Exercise inputs →
>> Begin

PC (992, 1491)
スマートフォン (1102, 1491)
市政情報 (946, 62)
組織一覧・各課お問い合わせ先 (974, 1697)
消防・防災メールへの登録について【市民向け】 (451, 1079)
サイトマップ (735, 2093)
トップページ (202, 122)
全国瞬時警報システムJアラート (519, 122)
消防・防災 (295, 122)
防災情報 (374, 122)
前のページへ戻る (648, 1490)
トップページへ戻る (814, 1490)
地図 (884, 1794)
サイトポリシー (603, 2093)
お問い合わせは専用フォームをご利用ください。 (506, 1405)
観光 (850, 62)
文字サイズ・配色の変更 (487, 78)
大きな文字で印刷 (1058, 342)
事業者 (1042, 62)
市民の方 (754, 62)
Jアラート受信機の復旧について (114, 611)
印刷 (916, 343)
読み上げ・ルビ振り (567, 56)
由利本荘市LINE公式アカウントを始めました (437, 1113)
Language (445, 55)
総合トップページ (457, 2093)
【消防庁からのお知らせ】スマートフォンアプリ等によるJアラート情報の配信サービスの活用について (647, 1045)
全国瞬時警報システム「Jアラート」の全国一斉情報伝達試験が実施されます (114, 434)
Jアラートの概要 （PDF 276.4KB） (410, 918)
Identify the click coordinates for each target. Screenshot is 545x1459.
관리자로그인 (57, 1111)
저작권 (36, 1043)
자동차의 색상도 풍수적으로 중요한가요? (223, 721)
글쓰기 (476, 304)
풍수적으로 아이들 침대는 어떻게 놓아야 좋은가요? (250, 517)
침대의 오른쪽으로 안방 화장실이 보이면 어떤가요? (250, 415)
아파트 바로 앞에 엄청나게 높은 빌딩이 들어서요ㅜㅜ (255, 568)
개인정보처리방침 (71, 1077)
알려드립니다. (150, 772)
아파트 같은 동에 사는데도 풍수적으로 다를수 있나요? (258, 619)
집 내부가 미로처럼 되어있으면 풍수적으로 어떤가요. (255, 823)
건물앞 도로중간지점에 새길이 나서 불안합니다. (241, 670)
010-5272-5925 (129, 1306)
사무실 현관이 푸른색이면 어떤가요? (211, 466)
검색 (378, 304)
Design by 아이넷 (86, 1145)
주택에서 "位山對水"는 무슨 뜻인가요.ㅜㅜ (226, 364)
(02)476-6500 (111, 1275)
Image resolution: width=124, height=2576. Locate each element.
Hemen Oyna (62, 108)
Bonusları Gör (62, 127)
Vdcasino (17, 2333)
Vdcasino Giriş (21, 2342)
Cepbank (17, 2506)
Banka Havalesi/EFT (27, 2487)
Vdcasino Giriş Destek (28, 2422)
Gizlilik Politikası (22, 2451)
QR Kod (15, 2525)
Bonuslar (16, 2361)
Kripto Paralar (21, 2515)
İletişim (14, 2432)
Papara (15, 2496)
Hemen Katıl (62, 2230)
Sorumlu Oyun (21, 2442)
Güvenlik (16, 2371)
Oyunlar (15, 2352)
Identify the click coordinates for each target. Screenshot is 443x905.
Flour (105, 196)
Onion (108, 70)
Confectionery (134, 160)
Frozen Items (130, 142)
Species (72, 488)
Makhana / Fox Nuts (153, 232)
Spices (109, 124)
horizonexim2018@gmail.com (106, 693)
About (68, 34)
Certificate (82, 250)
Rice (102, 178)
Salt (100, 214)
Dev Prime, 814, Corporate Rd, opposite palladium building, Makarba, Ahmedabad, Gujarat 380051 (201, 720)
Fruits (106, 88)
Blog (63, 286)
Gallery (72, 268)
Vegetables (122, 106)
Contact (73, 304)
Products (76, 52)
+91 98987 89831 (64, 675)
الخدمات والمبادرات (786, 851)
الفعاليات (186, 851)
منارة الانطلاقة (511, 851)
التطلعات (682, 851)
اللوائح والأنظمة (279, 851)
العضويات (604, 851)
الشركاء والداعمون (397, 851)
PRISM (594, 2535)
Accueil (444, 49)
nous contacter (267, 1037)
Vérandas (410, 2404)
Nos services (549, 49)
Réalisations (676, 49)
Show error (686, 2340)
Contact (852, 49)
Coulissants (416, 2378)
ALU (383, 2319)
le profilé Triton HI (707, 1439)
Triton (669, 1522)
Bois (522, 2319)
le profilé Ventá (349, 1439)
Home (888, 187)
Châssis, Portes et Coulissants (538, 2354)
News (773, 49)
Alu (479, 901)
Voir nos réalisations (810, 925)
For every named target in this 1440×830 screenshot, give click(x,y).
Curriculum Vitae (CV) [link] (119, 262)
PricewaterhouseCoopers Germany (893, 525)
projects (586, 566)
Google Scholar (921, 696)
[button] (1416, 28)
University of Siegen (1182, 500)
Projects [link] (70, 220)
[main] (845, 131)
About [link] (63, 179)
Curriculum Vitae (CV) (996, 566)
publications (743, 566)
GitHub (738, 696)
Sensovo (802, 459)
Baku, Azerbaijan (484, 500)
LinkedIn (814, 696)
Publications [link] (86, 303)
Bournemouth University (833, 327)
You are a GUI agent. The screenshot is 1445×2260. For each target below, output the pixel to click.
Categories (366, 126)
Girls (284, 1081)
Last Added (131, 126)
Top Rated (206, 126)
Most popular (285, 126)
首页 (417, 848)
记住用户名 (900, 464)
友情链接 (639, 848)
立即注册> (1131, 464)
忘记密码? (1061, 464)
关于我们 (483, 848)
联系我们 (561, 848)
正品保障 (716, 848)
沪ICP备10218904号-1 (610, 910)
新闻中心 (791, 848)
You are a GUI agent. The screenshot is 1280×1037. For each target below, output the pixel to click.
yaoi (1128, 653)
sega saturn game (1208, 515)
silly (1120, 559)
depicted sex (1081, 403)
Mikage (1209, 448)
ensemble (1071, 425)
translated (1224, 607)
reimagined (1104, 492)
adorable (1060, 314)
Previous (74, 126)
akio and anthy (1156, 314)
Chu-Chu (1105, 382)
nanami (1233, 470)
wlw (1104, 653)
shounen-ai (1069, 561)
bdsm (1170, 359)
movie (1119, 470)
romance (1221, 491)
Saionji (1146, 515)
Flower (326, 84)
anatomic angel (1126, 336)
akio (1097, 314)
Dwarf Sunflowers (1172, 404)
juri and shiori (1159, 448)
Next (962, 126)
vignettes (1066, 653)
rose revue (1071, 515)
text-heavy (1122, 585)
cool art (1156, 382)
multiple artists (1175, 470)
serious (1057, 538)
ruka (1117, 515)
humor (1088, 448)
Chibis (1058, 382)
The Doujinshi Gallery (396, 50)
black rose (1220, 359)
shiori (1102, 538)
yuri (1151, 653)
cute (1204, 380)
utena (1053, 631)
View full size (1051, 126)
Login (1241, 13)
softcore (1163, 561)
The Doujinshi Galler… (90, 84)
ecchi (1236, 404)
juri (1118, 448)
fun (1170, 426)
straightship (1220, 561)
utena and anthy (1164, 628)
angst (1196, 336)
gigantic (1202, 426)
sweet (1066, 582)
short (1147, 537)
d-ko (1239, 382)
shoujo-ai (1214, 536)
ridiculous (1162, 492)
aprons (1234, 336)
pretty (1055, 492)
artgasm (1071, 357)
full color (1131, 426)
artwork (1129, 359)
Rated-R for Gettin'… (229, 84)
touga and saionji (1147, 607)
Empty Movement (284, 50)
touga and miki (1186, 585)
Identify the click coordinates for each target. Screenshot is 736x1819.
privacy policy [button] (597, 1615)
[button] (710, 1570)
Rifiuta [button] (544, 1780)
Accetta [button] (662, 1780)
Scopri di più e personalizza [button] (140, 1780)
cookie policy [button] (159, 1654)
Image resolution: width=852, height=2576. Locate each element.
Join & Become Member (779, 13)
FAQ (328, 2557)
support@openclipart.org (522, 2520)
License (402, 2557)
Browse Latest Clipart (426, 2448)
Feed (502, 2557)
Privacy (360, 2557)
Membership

>> End

Objective → Write out all the records above again, swapping "Onion" for "Garlic" and keeping everything else the same.

Exercise solution →
PC (992, 1491)
スマートフォン (1102, 1491)
市政情報 (946, 62)
組織一覧・各課お問い合わせ先 (974, 1697)
消防・防災メールへの登録について【市民向け】 (451, 1079)
サイトマップ (735, 2093)
トップページ (202, 122)
全国瞬時警報システムJアラート (519, 122)
消防・防災 (295, 122)
防災情報 (374, 122)
前のページへ戻る (648, 1490)
トップページへ戻る (814, 1490)
地図 (884, 1794)
サイトポリシー (603, 2093)
お問い合わせは専用フォームをご利用ください。 (506, 1405)
観光 (850, 62)
文字サイズ・配色の変更 (487, 78)
大きな文字で印刷 (1058, 342)
事業者 (1042, 62)
市民の方 (754, 62)
Jアラート受信機の復旧について (114, 611)
印刷 (916, 343)
読み上げ・ルビ振り (567, 56)
由利本荘市LINE公式アカウントを始めました (437, 1113)
Language (445, 55)
総合トップページ (457, 2093)
【消防庁からのお知らせ】スマートフォンアプリ等によるJアラート情報の配信サービスの活用について (647, 1045)
全国瞬時警報システム「Jアラート」の全国一斉情報伝達試験が実施されます (114, 434)
Jアラートの概要 （PDF 276.4KB） (410, 918)
Identify the click coordinates for each target. Screenshot is 545x1459.
관리자로그인 (57, 1111)
저작권 (36, 1043)
자동차의 색상도 풍수적으로 중요한가요? (223, 721)
글쓰기 (476, 304)
풍수적으로 아이들 침대는 어떻게 놓아야 좋은가요? (250, 517)
침대의 오른쪽으로 안방 화장실이 보이면 어떤가요? (250, 415)
아파트 바로 앞에 엄청나게 높은 빌딩이 들어서요ㅜㅜ (255, 568)
개인정보처리방침 (71, 1077)
알려드립니다. (150, 772)
아파트 같은 동에 사는데도 풍수적으로 다를수 있나요? (258, 619)
집 내부가 미로처럼 되어있으면 풍수적으로 어떤가요. (255, 823)
건물앞 도로중간지점에 새길이 나서 불안합니다. (241, 670)
010-5272-5925 (129, 1306)
사무실 현관이 푸른색이면 어떤가요? (211, 466)
검색 (378, 304)
Design by 아이넷 (86, 1145)
주택에서 "位山對水"는 무슨 뜻인가요.ㅜㅜ (226, 364)
(02)476-6500 (111, 1275)
Image resolution: width=124, height=2576. Locate each element.
Hemen Oyna (62, 108)
Bonusları Gör (62, 127)
Vdcasino (17, 2333)
Vdcasino Giriş (21, 2342)
Cepbank (17, 2506)
Banka Havalesi/EFT (27, 2487)
Vdcasino Giriş Destek (28, 2422)
Gizlilik Politikası (22, 2451)
QR Kod (15, 2525)
Bonuslar (16, 2361)
Kripto Paralar (21, 2515)
İletişim (14, 2432)
Papara (15, 2496)
Hemen Katıl (62, 2230)
Sorumlu Oyun (21, 2442)
Güvenlik (16, 2371)
Oyunlar (15, 2352)
Identify the click coordinates for each target. Screenshot is 443x905.
Flour (105, 196)
Garlic (108, 70)
Confectionery (134, 160)
Frozen Items (130, 142)
Species (72, 488)
Makhana / Fox Nuts (153, 232)
Spices (109, 124)
horizonexim2018@gmail.com (106, 693)
About (68, 34)
Certificate (82, 250)
Rice (102, 178)
Salt (100, 214)
Dev Prime, 814, Corporate Rd, opposite palladium building, Makarba, Ahmedabad, Gujarat 380051 (201, 720)
Fruits (106, 88)
Blog (63, 286)
Gallery (72, 268)
Vegetables (122, 106)
Contact (73, 304)
Products (76, 52)
+91 98987 89831 (64, 675)
الخدمات والمبادرات (786, 851)
الفعاليات (186, 851)
منارة الانطلاقة (511, 851)
التطلعات (682, 851)
اللوائح والأنظمة (279, 851)
العضويات (604, 851)
الشركاء والداعمون (397, 851)
PRISM (594, 2535)
Accueil (444, 49)
nous contacter (267, 1037)
Vérandas (410, 2404)
Nos services (549, 49)
Réalisations (676, 49)
Show error (686, 2340)
Contact (852, 49)
Coulissants (416, 2378)
ALU (383, 2319)
le profilé Triton HI (707, 1439)
Triton (669, 1522)
Bois (522, 2319)
le profilé Ventá (349, 1439)
Home (888, 187)
Châssis, Portes et Coulissants (538, 2354)
News (773, 49)
Alu (479, 901)
Voir nos réalisations (810, 925)
For every named target in this 1440×830 screenshot, give click(x,y).
Curriculum Vitae (CV) [link] (119, 262)
PricewaterhouseCoopers Germany (893, 525)
projects (586, 566)
Google Scholar (921, 696)
[button] (1416, 28)
University of Siegen (1182, 500)
Projects [link] (70, 220)
[main] (845, 131)
About [link] (63, 179)
Curriculum Vitae (CV) (996, 566)
publications (743, 566)
GitHub (738, 696)
Sensovo (802, 459)
Baku, Azerbaijan (484, 500)
LinkedIn (814, 696)
Publications [link] (86, 303)
Bournemouth University (833, 327)
You are a GUI agent. The screenshot is 1445×2260. For each target below, output the pixel to click.
Categories (366, 126)
Girls (284, 1081)
Last Added (131, 126)
Top Rated (206, 126)
Most popular (285, 126)
首页 (417, 848)
记住用户名 (900, 464)
友情链接 (639, 848)
立即注册> (1131, 464)
忘记密码? (1061, 464)
关于我们 (483, 848)
联系我们 (561, 848)
正品保障 (716, 848)
沪ICP备10218904号-1 (610, 910)
新闻中心 (791, 848)
You are a GUI agent. The screenshot is 1280×1037. For each target below, output the pixel to click.
yaoi (1128, 653)
sega saturn game (1208, 515)
silly (1120, 559)
depicted sex (1081, 403)
Mikage (1209, 448)
ensemble (1071, 425)
translated (1224, 607)
reimagined (1104, 492)
adorable (1060, 314)
Previous (74, 126)
akio and anthy (1156, 314)
Chu-Chu (1105, 382)
nanami (1233, 470)
wlw (1104, 653)
shounen-ai (1069, 561)
bdsm (1170, 359)
movie (1119, 470)
romance (1221, 491)
Saionji (1146, 515)
Flower (326, 84)
anatomic angel (1126, 336)
akio (1097, 314)
Dwarf Sunflowers (1172, 404)
juri and shiori (1159, 448)
Next (962, 126)
vignettes (1066, 653)
rose revue (1071, 515)
text-heavy (1122, 585)
cool art (1156, 382)
multiple artists (1175, 470)
serious (1057, 538)
ruka (1117, 515)
humor (1088, 448)
Chibis (1058, 382)
The Doujinshi Gallery (396, 50)
black rose (1220, 359)
shiori (1102, 538)
yuri (1151, 653)
cute (1204, 380)
utena (1053, 631)
View full size (1051, 126)
Login (1241, 13)
softcore (1163, 561)
The Doujinshi Galler… (90, 84)
ecchi (1236, 404)
juri (1118, 448)
fun (1170, 426)
straightship (1220, 561)
utena and anthy (1164, 628)
angst (1196, 336)
gigantic (1202, 426)
sweet (1066, 582)
short (1147, 537)
d-ko (1239, 382)
shoujo-ai (1214, 536)
ridiculous (1162, 492)
aprons (1234, 336)
pretty (1055, 492)
artgasm (1071, 357)
full color (1131, 426)
artwork (1129, 359)
Rated-R for Gettin'… (229, 84)
touga and saionji (1147, 607)
Empty Movement (284, 50)
touga and miki (1186, 585)
Identify the click coordinates for each target. Screenshot is 736x1819.
privacy policy [button] (597, 1615)
[button] (710, 1570)
Rifiuta [button] (544, 1780)
Accetta [button] (662, 1780)
Scopri di più e personalizza [button] (140, 1780)
cookie policy [button] (159, 1654)
Image resolution: width=852, height=2576. Locate each element.
Join & Become Member (779, 13)
FAQ (328, 2557)
support@openclipart.org (522, 2520)
License (402, 2557)
Browse Latest Clipart (426, 2448)
Feed (502, 2557)
Privacy (360, 2557)
Membership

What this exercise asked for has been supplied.